March Update

Following the last burst of updates, it might appear that I’ve taken a break lately.  Unfortunately, I haven’t gotten a break- I’ve been trying to track down some ugly bugs that I found in the roughing code while helping a friend machine a bunch of parts.  It took a couple of weeks to find the root of the problem- it turns out that using a “Machine Stock +” value of 0 can lead to some really incorrect paths when check surfaces are used.  This might be an edge case but I really had no idea what combination of settings caused it until yesterday.  Now that I have it narrowed down I should be able to fix it pretty quickly.

 

As a break from that problem, today I’ve been fixing a couple of small user bugs and trying to reduce the overall memory usage a bit now that I have been getting more and more users with > 1 million triangle models lately.  This is not what I wanted to do so close to a release but the trend lately is large files and I don’t want to lose those users to other programs.  The changes I’m making require a complete recompile of the program since these are core data structures.  Each build takes about 20 minutes.  As you can imagine, errors are frustrating when they mean I have to wait another 20 minutes to rebuild.  Hopefully this will have some payoff.

6 Comments

  1. “As you can imagine, errors are frustrating when they mean I have to wait another 20 minutes to rebuild.”

    Ah, kids these days. :) I learned Fortran while a senior in high school–I was alpha-tester for a self-paced book written by a friend of my calculus teacher.

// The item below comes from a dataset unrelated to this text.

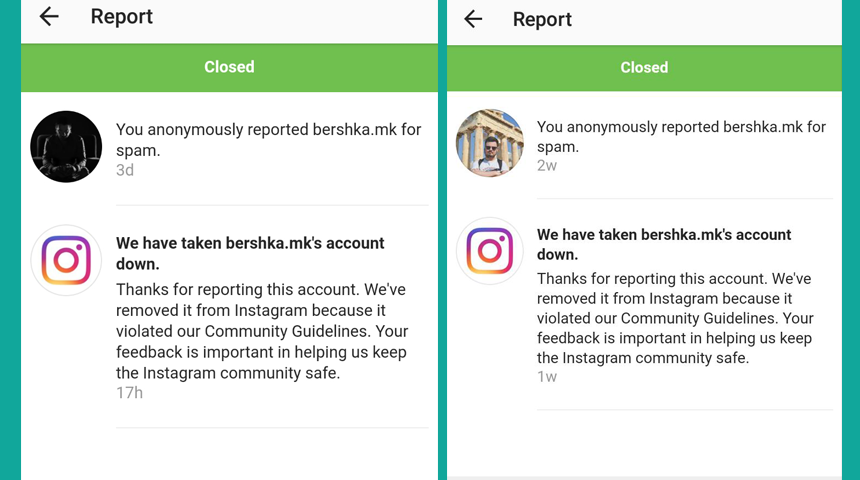
Task: Tap the Instagram logo beside the 1w message
Action: 490,251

I punched cards on a surplus IBM cardpunch and on Friday my teacher took the card deck for that week down to the mainframe at the state capitol to run. Frustration is waiting a week for the printout of the program, which on bad weeks read “Syntax error in line 240″…

    Randy

  2. 20 minutes? Unless you have millions of lines of code, you’re doing it wrong. :) Have you looked into using precompiled headers? In 2004, I had a complete hockey game compiling in under 3 minutes using custom PCH files. If you’d like a hand setting it up, I can help. It’s quite easy. Be aware that “automatic” mode isn’t really automatic, and is typically used wrong.

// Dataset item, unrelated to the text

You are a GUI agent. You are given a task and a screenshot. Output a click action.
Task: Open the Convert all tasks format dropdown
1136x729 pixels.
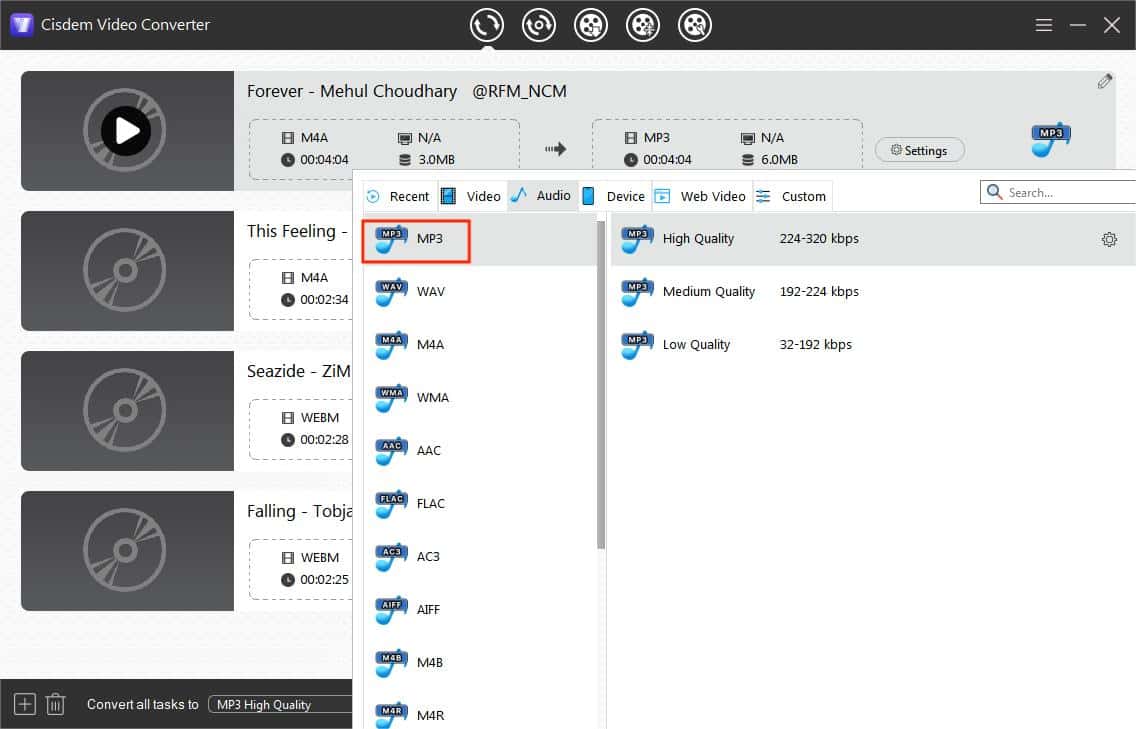click(280, 704)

    Another option is renaming a bunch of related files from .cpp to .inc, and then making a single .cpp file that includes them. Since related files use the similar includes, you only process those once, and finding/parsing them is generally the bulk of the time spent compiling. I’ve found doing this in units of 10 to 20 files can make your “incremental” compile time about 5% slower, but the “full rebuild” time about 10x faster.

    Jason

  3. Of course I’m doing it wrong :) . I tried to setup PCH up a couple years ago and I had a bunch of trouble. At the time the project was small so it didn’t matter anyway. Now that it has grown, I think the benefit would be significant. My goal was to get V3 done and do this in V4 when I can start with a clean branch of code and make the change.

    I never thought about combining a bunch of files into one translation unit. That might be a good alternative for some areas of the program.

    -Robert

  4. Manual PCH files are almost startingly simple to work with.

    - Write a .h file that #includes the largest and most commonly used header files. This is the header that will be precompiled.

    - Write a .cpp that simply includes that master .h file. This is used to generate the PCH file.

    - Select all your .cpp files, and in the settings, set “use pre-compiled header”, and specify the name of your master header file.

    - Select the single .cpp that just includes the master header, and in the settings, set “generate pre-compiled header” and specify the name of the master header.

    Then you just add #include “MasterHeader.h” to the top of all your source files, and that’s it. If a file is small enough, you can turn off the PCH usage for that file. Be aware that you need to put the PCH file first, as the compiler will skip everything up to the point that it finds that #include “MasterFile.h” line, assuming that it’s all in the PCH file.

    Depending on the number of source files you have, this will probably take ten minutes or so.

    Don’t include anything in the PCH file that changes often, if possible – Use it for things like Windows.h, library headers that you use all the time, files that include a lot of other files, and so on.

    The beauty of the PCH files is that they boost full rebuild -and- incremental build times by an order of magnitude. Well worth the effort – I use them for damn near everything. :)

    Jason

  5. Thanks for the outline. I’ll have to give it a try. Is there any additional (or reduced ) benefits for header files that contain a lot of templates?

    -Robert

  6. I don’t use a lot of templates, so I’m not sure how they’ll affect the performance. You’ll still see the benefit of not having to find/parse them multiple times, which is by far the bulk of time spent compiling “normal” code.